Israel court paves way for release of 26 Palestinian prisoners
Israel is set to release 26 Palestinian prisoners in the
early hours of Tuesday as part of United States-brokered peace talks, after a
court rejected a last-minute appeal by victims' families.
The prisoners were expected to be freed just after midnight,
in the third stage of the release of 104 inmates that Israeli Prime Minister
Benjamin Netanyahu committed to let go when the peace talks were renewed in
July.
The move comes a day before US Secretary of State John Kerry
is set to return to the region in a bid to boost the faltering negotiations.
As with the two previous releases in August and October,
each of 26 prisoners, bereaved Israeli families represented by the Almagor
organisation petitioned Israel's High Court against the move.
Almagor noted five of the latest 26 to be freed were from
annexed east Jerusalem and considered as residents by Israel, but should not be
released without the government debating the issue as Netanyahu promised.
But the court rejected the petition, saying the five's
residency did not make the government decision to release them
"unreasonable."
The 26 inmates were jailed before the signing of the 1993
Oslo accords, which formally launched the Middle East peace process, and have
served 19 to 28 years for killing Israeli civilians or soldiers.
Besides the east Jerusalem residents, 18 of the prisoners
are from the occupied West Bank, with another three from Gaza, according to
Sivan Weizman, a spokesman for the Israeli prisons service.
On Monday evening, Palestinian militants in the Gaza Strip
fired a rocket that struck Israel, a police spokesman told AFP, causing no
damage.
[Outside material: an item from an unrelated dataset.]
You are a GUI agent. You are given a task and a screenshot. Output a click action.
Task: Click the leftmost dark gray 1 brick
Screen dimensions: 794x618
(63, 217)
No organisation claimed responsibility.
The Islamist Hamas movement that rules Gaza objects peace
talks between the Palestinian Authority and Israel.
In the West Bank, families of the prisoners were eagerly
waiting at the Ofer military prison from where the prisoners would be set free
and taken to the PA headquarters in Ramallah, where they would be received by
president Mahmud Abbas.
The Palestinians hailed them as heroes imprisoned for
fighting against the Israeli occupation.
Emotions were also high on the Israeli side, where the
jailed militants were viewed as murderers.
Some 150 protestors marched from the premier's residence in
Jerusalem to the Western Wall in the eastern sector of the city, holding black
umbrellas in the rain, bearing pictures of their bereaved relatives and posters
with slogans against the release.
A handful of them were proceeding to the east Jerusalem home
of one of the prisoners to be freed, public radio said.
Tuesday's release was expected to be accompanied by
announcements of new construction plans for Jewish settlements in the occupied
West Bank, including east Jerusalem, as the previous two prisoner releases
were, a move likely to infuriate the Palestinians and international community.
Kerry will have to deal with such an announcement, if made,
when he arrives on New Year's Day on his 10th trip to the region since March.
The US secretary of state has been pressing Israel and the
Palestinians to agree a framework for a final settlement ahead of an agreed
late April target date for the talks to conclude.
He will also have to quell tensions that rose after an
Israeli ministerial committee on Sunday gave initial approval to a bill
annexing Jordan Valley settlements, in a largely symbolic move expected to be
shot down by the government.
The Palestinians countered by announcing their Tuesday
cabinet meeting will take place in that contested territory, which would be the
eastern border of their future state.
Israel wants to keep a military presence there, but the
Palestinians firmly reject such a notion.